Textbook: We will use Reinforcement Learning: An Introduction (RLAI) as the textbook. You can download a free version of RLAI from the previous link.
Lectures: All lectures are whiteboards. To encourage attendance, there will be no slides or notes. But I am sure you can find everything in RLAI. As a courtesy, I will try my best to record each lecture (though not guaranteed) and post the recordings in Canvas. That being said, it might be good to factor this whiteboard format into consideration when enrolling in this course.

Grading

The homework of this course is to reproduce representative empirical results in the RLAI book. You must use Python. There are 20 tasks (figures / examples) in total. Each task has 5 points. The due date for each task is to be determined according to the course progress. If we are not able to cover some necessary background of a task, the points of that task will be given for free. So the more questions you ask in lectures, (likely) the slower the course progress is, and the fewer homework you have. If no one interacts with me in lectures, I will just go with my pace. So please ask questions. If we are able to cover all, we will additionally discuss deep RL and have some corresponding bonus tasks. There is no exam or project, no written homework. The programming tasks are the only way to earn points.

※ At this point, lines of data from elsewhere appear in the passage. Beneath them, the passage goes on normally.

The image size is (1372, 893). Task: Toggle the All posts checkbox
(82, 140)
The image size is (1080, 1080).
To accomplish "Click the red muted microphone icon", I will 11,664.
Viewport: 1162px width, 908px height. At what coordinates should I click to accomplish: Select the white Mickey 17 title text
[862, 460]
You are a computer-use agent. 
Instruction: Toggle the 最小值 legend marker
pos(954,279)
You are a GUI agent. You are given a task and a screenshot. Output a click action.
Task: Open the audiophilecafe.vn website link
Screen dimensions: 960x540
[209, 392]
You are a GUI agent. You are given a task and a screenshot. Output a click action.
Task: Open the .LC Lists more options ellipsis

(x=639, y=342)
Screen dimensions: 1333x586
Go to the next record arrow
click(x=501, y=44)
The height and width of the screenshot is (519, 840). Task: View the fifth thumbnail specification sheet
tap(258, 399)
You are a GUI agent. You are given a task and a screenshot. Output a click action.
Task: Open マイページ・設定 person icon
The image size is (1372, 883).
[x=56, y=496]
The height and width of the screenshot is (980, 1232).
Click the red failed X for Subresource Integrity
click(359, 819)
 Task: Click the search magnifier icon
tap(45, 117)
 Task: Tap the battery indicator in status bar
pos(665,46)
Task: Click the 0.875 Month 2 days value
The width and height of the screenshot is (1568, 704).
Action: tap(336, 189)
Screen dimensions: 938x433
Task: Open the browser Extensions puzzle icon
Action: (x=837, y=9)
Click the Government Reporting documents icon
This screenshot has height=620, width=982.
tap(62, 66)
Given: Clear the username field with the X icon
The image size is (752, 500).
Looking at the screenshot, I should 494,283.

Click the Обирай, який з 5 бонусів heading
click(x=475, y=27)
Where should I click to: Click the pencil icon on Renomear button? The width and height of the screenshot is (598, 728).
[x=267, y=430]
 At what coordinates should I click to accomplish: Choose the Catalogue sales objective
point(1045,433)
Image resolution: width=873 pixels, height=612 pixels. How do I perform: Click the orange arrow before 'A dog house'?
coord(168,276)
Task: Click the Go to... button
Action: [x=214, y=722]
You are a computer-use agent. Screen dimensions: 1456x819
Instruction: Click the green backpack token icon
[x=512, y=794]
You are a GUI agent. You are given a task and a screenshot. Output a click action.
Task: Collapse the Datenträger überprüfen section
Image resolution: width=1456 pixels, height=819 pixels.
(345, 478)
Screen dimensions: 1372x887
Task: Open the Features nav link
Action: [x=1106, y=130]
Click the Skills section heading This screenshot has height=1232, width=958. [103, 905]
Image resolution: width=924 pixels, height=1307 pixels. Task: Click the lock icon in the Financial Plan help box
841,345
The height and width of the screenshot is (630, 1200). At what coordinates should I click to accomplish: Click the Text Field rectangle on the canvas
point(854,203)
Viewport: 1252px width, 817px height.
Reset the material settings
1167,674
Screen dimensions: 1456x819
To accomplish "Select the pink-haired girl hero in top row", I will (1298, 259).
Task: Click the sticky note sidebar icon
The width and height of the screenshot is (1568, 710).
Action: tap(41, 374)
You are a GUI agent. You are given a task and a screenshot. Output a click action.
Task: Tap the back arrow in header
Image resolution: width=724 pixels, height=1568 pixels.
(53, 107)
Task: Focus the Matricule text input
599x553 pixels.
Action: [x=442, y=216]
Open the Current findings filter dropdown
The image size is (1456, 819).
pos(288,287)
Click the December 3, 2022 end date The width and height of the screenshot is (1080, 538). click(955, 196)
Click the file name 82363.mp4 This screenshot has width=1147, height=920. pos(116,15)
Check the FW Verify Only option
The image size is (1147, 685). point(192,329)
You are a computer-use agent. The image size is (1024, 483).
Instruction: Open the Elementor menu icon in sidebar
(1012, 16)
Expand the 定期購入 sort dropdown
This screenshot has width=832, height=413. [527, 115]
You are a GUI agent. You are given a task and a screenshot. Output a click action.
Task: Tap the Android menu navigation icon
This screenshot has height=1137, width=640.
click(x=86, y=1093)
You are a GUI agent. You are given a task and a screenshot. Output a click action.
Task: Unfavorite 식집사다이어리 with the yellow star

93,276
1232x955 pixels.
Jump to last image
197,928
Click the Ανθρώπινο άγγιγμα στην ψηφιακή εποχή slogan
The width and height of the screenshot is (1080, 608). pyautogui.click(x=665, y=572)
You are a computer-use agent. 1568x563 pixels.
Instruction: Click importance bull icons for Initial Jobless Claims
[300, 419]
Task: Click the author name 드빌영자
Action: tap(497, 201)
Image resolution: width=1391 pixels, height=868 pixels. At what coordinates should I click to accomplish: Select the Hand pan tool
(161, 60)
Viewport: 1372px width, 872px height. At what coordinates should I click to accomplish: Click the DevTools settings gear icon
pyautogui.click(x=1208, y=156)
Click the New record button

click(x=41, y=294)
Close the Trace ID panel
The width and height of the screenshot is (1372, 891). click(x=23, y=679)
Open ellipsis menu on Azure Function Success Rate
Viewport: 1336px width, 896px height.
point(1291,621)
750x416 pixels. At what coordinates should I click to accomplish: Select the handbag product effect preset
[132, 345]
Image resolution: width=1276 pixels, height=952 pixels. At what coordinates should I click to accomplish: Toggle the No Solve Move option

The workload seems heavy but is definitely doable. When I took my first RL course, I reproduced ALL the figures, not just the selected ones below. I will curve (towards higher points) to give letter grades if necessary. There is indeed reference Python implementation available in the Internet, e.g., my GitHub. You are welcome to learn from those. But you need to write your code on your own in a highly modularized way (I will provide a demo).

Homework 1 (Bandit)

1.1 Reproduce Figure 2.3 (optimistic initialization)
1.2 Reproduce Figure 2.4 (UCB)
~~1.3 Reproduce Figure 2.5 (gradient)~~
1.4 Reproduce Figure 2.6 (parameter study)

Homework 2 (Dynamic Programming)

2.1 Reproduce Figure 3.2 (policy evaluation)
2.2 Reproduce Figure 4.1 (policy iteration)
2.3 Reproduce Figure 3.5 (value iteration)

Homework 3 (Monte Carlo)

~~3.1 Reproduce Figure 5.1 (on-policy)~~
~~3.2 Reproduce Figure 5.3 (off-policy)~~
3.3 Reproduce Figure 5.4 (off-policy) (with both OIS and WIS)

Homework 4 (Temporal Difference)

4.1 Reproduce Example 6.2 (TD v.s. Monte Carlo)
~~4.2 Reproduce Figure 6.2 (TD v.s. Monte Carlo in batch setting)~~
~~4.3 Reproduce Example 6.5 (SARSA)~~
4.4 Reproduce Example 6.6 (SARSA v.s. Q-learning)
4.5 Reproduce Figure 6.5 (double Q-learning)

Homework 5 (N-Step TD)

Reproduce Figure 7.2

Homework 6 (Approximate Methods)

~~6.1 Reproduce Figure 9.1 (state aggregation)~~
6.2 Reproduce Figure 9.2 (linear function approximation)

Homework 7 (Policy Gradient)

~~7.1 Reproduce Example 13.1 (stochastic policy)~~
7.2 Reproduce Figure 13.2 (REINFORCE)

Rubrics for each task (5 pt)

Visual inspection of your generated figures (2 pt)
Correctness of your implementation (1 pt)
Code style of your implementation (2 pt)
- Comments (1 pt)
- Modularization (1 pt)

For each task, please only submit a SINGLE self-contained Python file, together with the generated figure. Auto-differentiation packages (e.g., PyTorch) are not allowed.

Policies:

Late Policy: You have a quota of 72 hours for late submission for all but the last task. Late submission within 8 hours (a grace period) has no penalty and does not consume the quota. No late submission is allowed for the last task because SEAS does not grant me a late submission privilege for the final grades. No exception will be made unless doctor notes or SDAC notifications are provided.
Regrading Policy: For every task, one regrading request is allowed.